*Trigger Warning: Covid Deaths*
A 3-year-old kid lost his mother to COVID-19. The child wanted to hug his mom one last time. He couldn’t. Then there’s a 50-year-old couple praying for their 22-year son’s falling pulse rates to improve. They know prayer won’t help, but that is their last hope to save their only son.
Unfortunately, the actual condition on the ground is much worse than what these indicate. And hate me for saying this, but the situation will worsen in the coming days. If what we are witnessing now is hard, what we have in store is horrible before things turn better.
As we see, disease, death and desperation everywhere, two questions need to be asked:
First, how shall we get out of this? Unfortunately, there is no magic wand. More rapid vaccination, increasing crucial drugs, medical oxygen availability, importing critical drugs, bringing in more private sectors, leveraging Telemedicine, asking for foreign aid, containment measures to slow down spread — all these would collectively help reduce at least the worst consequences of the pandemic.
Also, we need collective efforts across nations, races, class to fight the danger. Again, as it is easier said than done, it is a humongous task.
The second question, perhaps more important and more relevant than the first one, how did we arrive at this situation? Where did we miss the bus in the fight against COVID-19?
Covid-19 has become sufficiently older for us to do proactive planning. The gap after the first wave, development of vaccines, idea on possible medications to treat, the mode of spread, the experience of other countries like Brazil — all were there, bare in front of our eyes, giving us ample time to plan, prepare and fight the pandemic in its second outing.
Health experts and scientists were giving warnings of the emergence of a second wave. A parliament panel warned about oxygen shortage almost a year ago. But it never figured into calculations of the ruling class.
Election rallies continued haphazardly; Kumbh was given the go-ahead (held after a gap of 11 years, instead of 12 years as traditionally done, for reasons you can guess), containment measures were totally ignored, which naturally took the need for precautions out of public consciousness.
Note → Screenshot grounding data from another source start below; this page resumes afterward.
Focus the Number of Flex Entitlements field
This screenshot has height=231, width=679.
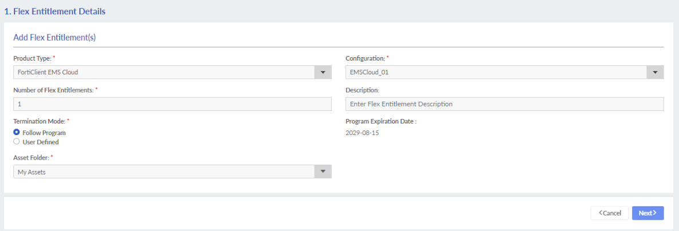pyautogui.click(x=172, y=104)
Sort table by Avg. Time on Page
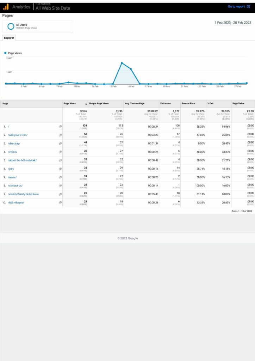This screenshot has height=361, width=255. tap(135, 104)
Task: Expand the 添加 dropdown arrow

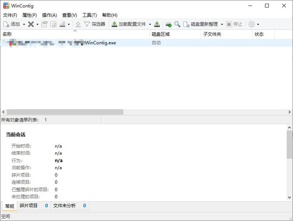Action: coord(24,24)
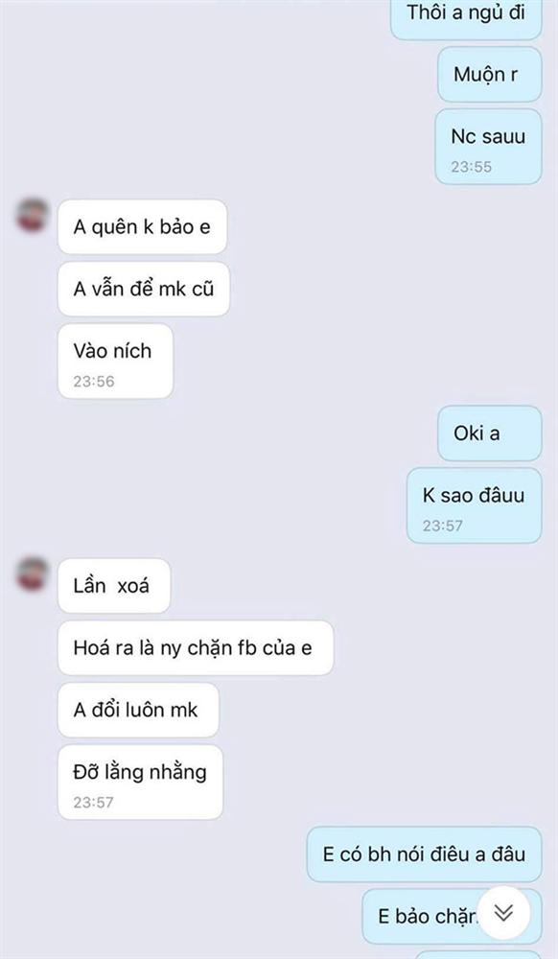This screenshot has width=558, height=959.
Task: Tap the 'Nc sauu' message bubble
Action: pos(488,147)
Even those who were taking precautions earlier started neglecting.
More importantly, considering the ill-equipped capacity of the nation’s poor health infrastructure, the only way we could have avoided the crisis turning into catastrophe was rapid vaccination and procuring critical drugs and other medical equipment in advance. While the U.S., EU were finalising deals for vaccine procurement in advance, the largest manufacturer of vaccines in the world fell awfully short of vaccines.
While countries were tightening their seatbelts for the upcoming second wave, what were we doing?
We were prematurely hailing our leader for victory against the pandemic, branding those raising questions as anti-nationals. We were so engrossed in propaganda that we forgot to rate the government on performance. We preferred to believe WhatsApp forwards over authentic data and chose to blindly trust a single leader over processes of democracy.
The result? In just 2 weeks, the world’s largest democracy and enormous bureaucracy (ostensibly called the steel frame of the nation) crumbled, collapsed and became clueless in the battle against the pandemic. We are pushed into a spiral hole with disease, death, desperation and no way to turn back. We are witnessing a man-made disaster.
The tragedy we are witnessing is nothing but a classic case of unresponsive institutions, insensitive rulers and misguided public. There is no better recipe for disaster than this. If you have a doubt, pick up any history book.
Fortunately, like all disasters, this too shall pass. But unfortunately, like in all disasters, many of us will not make it to the end. We can’t bring the lives back. But surely, we can a take lesson from this: lesson to hold our leaders accountable, to not blindly worship leaders, to choose not a “strong” but a sensitive leader, to question those in authority. That is the only silver lining we can hope from this tragedy.
Coming back to our second question on where we missed the bus in the fight against COVID-19: we did not miss the bus; we were never looking for it in the first place.